Over the last twenty five years, advances in the collection and analysis of fMRI data have enabled new insights into the brain basis of human health and disease. Individual behavioral variation can now be visualized at a neural level as patterns of connectivity among brain regions. Functional brain imaging is enhancing our understanding of clinical psychiatric disorders by revealing ties between regional and network abnormalities and psychiatric symptoms. Initial success in this arena has recently motivated collection of larger datasets which are needed to leverage fMRI to generate brain-based biomarkers to support development of precision medicines. Despite methodological advances and enhanced computational power, evaluating the quality of fMRI scans remains a critical step in the analytical framework. Before analysis can be performed, expert reviewers visually inspect raw scans and preprocessed derivatives to determine viability of the data. This Quality Control (QC) process is labor intensive, and the inability to automate at large scale has proven to be a limiting factor in clinical neuroscience fMRI research.
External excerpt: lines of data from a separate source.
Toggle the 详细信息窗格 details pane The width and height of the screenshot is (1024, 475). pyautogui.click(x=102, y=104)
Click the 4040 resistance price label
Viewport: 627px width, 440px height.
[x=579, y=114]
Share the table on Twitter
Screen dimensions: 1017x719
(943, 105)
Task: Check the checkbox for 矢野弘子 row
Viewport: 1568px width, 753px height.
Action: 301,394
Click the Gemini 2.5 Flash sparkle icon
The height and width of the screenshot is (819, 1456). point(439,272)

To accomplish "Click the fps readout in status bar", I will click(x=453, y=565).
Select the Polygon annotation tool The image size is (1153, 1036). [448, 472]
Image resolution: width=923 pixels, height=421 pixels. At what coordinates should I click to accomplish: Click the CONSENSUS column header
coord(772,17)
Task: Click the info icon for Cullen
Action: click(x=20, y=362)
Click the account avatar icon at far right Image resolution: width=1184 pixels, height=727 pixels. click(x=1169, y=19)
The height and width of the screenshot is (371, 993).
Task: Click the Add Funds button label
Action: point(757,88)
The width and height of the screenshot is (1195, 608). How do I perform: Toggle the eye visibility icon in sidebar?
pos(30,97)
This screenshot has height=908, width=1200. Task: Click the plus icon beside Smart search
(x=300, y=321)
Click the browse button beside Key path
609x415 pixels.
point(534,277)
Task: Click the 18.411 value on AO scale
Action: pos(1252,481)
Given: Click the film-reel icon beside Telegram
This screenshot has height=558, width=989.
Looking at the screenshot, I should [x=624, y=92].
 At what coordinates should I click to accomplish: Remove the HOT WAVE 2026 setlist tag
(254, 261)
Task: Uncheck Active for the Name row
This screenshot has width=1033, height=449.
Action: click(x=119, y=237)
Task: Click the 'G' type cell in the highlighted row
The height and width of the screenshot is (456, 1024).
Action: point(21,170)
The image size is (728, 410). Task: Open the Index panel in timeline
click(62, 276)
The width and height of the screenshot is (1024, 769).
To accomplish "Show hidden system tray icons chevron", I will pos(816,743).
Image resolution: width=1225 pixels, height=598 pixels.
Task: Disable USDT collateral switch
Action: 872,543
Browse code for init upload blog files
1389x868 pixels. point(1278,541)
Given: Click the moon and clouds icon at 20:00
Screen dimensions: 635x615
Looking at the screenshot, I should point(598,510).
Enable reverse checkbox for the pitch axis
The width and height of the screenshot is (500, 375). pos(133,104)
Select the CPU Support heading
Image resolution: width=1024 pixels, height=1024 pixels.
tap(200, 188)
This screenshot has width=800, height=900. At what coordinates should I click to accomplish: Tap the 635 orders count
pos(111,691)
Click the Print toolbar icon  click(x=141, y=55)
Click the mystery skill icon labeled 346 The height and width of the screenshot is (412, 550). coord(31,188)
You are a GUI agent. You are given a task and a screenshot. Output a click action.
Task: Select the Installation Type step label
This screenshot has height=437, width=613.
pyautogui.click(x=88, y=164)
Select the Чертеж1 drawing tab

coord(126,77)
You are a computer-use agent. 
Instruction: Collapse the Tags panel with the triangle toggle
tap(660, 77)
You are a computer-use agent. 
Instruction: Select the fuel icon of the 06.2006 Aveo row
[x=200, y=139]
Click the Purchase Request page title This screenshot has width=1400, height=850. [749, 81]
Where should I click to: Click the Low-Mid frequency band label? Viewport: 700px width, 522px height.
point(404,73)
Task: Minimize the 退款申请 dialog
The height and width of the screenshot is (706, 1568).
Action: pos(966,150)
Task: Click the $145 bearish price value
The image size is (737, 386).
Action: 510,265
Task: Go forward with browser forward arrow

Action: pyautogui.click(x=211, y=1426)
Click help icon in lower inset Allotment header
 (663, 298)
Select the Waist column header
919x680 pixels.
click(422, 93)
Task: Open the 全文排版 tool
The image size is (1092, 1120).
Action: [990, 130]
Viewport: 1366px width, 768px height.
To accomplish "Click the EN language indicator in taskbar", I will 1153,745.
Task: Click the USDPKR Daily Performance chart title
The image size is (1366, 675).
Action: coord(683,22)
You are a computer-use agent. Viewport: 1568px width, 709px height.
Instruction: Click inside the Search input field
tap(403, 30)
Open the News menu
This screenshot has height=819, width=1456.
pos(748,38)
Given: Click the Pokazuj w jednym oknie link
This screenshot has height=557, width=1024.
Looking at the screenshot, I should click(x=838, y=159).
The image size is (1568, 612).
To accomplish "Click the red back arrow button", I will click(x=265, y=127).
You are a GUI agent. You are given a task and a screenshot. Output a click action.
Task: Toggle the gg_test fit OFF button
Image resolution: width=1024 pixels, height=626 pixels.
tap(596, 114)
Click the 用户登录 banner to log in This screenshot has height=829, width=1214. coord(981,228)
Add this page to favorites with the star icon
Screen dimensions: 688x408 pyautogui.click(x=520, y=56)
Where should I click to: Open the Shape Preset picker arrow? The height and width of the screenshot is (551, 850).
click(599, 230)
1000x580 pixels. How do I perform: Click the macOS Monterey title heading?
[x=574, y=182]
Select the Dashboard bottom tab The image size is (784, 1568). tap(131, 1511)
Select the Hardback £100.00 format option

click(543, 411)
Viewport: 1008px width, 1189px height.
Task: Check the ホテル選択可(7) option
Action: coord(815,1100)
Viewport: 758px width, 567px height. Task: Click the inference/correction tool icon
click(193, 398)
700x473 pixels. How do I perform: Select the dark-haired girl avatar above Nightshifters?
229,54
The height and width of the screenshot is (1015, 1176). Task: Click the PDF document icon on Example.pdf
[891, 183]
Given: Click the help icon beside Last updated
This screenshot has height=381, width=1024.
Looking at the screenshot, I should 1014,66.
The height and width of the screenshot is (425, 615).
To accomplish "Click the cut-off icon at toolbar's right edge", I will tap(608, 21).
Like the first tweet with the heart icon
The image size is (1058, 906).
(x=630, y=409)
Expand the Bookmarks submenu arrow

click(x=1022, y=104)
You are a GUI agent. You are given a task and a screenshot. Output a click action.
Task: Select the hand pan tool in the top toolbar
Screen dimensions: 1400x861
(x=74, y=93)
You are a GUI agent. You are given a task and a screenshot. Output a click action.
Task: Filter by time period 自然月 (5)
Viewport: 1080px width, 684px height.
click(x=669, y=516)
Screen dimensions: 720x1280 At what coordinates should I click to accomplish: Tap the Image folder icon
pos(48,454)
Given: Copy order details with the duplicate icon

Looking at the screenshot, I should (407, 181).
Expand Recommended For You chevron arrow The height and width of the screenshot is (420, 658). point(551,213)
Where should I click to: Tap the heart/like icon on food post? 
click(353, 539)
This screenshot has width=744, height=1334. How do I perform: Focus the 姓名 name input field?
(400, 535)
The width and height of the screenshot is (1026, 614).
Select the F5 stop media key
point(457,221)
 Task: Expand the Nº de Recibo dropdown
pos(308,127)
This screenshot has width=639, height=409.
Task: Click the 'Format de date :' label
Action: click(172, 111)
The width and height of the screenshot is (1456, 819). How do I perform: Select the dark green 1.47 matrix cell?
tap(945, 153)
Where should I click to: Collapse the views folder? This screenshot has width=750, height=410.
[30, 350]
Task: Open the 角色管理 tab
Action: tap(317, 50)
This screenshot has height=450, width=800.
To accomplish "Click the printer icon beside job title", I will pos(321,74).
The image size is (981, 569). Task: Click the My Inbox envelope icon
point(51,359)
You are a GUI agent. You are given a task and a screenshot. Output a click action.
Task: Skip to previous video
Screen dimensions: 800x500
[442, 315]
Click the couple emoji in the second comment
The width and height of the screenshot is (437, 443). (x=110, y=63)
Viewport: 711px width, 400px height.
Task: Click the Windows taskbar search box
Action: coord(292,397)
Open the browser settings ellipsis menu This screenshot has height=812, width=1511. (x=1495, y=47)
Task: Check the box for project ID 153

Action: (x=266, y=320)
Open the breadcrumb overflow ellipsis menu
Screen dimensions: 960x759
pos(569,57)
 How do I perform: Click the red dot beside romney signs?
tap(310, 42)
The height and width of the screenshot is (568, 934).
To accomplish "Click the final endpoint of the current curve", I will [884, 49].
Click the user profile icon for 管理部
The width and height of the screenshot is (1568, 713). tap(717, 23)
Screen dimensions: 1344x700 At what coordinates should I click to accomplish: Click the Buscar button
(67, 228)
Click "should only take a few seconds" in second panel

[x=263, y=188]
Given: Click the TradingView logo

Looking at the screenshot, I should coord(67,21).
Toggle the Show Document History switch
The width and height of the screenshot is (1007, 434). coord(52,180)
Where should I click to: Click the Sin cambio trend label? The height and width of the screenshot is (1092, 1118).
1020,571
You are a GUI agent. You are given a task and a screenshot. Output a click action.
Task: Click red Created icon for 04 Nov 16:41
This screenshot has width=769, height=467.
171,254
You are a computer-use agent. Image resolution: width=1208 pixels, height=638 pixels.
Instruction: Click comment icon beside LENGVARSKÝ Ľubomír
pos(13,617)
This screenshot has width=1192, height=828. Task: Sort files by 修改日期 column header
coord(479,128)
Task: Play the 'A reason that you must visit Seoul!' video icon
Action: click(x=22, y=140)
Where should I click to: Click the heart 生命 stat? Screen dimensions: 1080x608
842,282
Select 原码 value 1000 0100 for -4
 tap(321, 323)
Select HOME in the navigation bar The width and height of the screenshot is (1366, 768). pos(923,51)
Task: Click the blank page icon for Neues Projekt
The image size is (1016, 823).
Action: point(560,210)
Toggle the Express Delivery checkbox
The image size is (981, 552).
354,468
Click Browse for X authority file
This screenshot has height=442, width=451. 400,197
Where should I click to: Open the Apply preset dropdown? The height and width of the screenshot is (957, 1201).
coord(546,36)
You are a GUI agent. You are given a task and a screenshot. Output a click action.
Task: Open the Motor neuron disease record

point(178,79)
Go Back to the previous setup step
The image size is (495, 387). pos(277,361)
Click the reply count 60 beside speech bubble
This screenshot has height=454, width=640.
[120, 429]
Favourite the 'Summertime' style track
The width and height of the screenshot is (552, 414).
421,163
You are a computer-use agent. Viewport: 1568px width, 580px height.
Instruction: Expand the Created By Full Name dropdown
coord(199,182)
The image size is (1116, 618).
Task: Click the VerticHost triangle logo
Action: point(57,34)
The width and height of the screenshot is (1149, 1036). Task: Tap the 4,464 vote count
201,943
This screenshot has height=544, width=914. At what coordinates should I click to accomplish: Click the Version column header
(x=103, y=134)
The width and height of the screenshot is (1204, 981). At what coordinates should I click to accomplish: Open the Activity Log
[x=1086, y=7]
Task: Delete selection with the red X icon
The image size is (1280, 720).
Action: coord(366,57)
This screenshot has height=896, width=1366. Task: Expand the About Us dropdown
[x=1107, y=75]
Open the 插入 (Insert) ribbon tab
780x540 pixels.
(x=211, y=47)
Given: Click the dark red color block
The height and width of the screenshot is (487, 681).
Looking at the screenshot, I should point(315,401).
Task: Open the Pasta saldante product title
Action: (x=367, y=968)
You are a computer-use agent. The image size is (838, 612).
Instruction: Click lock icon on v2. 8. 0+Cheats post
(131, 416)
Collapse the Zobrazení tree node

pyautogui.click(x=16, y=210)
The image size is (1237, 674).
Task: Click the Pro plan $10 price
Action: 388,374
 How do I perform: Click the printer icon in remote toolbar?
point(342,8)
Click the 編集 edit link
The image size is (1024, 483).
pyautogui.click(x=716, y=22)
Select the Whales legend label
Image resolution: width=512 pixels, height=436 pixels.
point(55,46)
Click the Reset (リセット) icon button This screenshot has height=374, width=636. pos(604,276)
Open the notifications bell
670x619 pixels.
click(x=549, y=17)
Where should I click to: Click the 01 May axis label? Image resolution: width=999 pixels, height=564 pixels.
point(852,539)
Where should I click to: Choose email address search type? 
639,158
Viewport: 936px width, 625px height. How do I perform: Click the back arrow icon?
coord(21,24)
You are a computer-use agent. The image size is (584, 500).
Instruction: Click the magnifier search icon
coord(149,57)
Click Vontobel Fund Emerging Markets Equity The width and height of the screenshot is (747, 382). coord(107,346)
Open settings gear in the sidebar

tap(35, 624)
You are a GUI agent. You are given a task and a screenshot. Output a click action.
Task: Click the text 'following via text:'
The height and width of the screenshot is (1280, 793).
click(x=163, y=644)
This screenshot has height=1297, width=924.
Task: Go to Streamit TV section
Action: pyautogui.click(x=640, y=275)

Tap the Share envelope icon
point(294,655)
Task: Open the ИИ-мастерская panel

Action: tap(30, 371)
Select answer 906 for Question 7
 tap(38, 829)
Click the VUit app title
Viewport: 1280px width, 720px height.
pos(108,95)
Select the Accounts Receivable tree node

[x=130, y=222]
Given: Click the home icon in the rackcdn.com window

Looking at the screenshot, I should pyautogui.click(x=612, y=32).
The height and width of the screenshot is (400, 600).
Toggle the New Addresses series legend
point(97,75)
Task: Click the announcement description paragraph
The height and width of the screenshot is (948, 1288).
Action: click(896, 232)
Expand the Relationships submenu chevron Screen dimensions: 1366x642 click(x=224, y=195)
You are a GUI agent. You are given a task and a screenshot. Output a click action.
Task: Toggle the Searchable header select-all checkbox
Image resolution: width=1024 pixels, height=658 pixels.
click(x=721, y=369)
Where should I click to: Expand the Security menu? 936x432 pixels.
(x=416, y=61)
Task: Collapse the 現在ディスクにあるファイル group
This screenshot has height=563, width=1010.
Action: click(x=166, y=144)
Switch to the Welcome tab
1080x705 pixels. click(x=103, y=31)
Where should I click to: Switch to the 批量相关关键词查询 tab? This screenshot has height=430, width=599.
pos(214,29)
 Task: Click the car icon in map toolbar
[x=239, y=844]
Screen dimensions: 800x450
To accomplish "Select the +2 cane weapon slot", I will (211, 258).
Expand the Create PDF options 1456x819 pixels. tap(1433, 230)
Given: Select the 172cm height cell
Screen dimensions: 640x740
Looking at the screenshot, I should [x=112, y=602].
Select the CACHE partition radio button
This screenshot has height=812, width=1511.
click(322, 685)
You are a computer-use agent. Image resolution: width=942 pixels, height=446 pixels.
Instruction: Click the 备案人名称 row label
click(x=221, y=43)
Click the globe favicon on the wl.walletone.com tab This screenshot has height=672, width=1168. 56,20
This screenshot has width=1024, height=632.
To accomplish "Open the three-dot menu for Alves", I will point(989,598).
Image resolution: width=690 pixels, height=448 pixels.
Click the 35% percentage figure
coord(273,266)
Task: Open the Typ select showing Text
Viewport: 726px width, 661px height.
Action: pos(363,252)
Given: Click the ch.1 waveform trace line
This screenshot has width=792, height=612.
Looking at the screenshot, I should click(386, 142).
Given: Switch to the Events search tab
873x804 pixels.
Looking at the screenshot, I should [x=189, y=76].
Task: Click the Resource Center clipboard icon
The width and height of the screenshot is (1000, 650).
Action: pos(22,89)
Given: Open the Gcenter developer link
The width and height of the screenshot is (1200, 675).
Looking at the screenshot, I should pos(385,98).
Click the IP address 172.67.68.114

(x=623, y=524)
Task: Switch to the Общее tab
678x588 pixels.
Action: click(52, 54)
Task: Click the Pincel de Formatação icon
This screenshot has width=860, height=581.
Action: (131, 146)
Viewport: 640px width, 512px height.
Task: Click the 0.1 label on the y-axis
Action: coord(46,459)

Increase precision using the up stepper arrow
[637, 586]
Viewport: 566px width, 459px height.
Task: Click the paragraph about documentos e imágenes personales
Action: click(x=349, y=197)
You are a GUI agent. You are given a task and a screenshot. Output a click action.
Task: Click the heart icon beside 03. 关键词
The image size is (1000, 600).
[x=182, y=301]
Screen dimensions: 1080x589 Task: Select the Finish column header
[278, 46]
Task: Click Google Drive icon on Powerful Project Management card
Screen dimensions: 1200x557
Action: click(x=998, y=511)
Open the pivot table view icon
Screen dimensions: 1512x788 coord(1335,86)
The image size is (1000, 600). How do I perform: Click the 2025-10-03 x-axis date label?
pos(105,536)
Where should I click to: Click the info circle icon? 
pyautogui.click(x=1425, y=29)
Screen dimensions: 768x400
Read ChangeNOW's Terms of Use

We present a novel method for automating the QC of fMRI scans. We train machine learning classifiers using features derived from brain MR images to predict the "quality" of those images, based on the ground truth of an expert's opinion. We emphasize the importance of these classifiers' ability to generalize their predictions across data from different studies. To address this, we propose a novel approach entitled "FMRI preprocessing Log mining for Automated, Generalizable Quality Control" (FLAG-QC), in which features derived from mining runtime logs are used to train the classifier. We show that classifiers trained on FLAG-QC features perform much better (AUC=0.79) than previously proposed feature sets (AUC=0.56) when testing their ability to generalize across studies.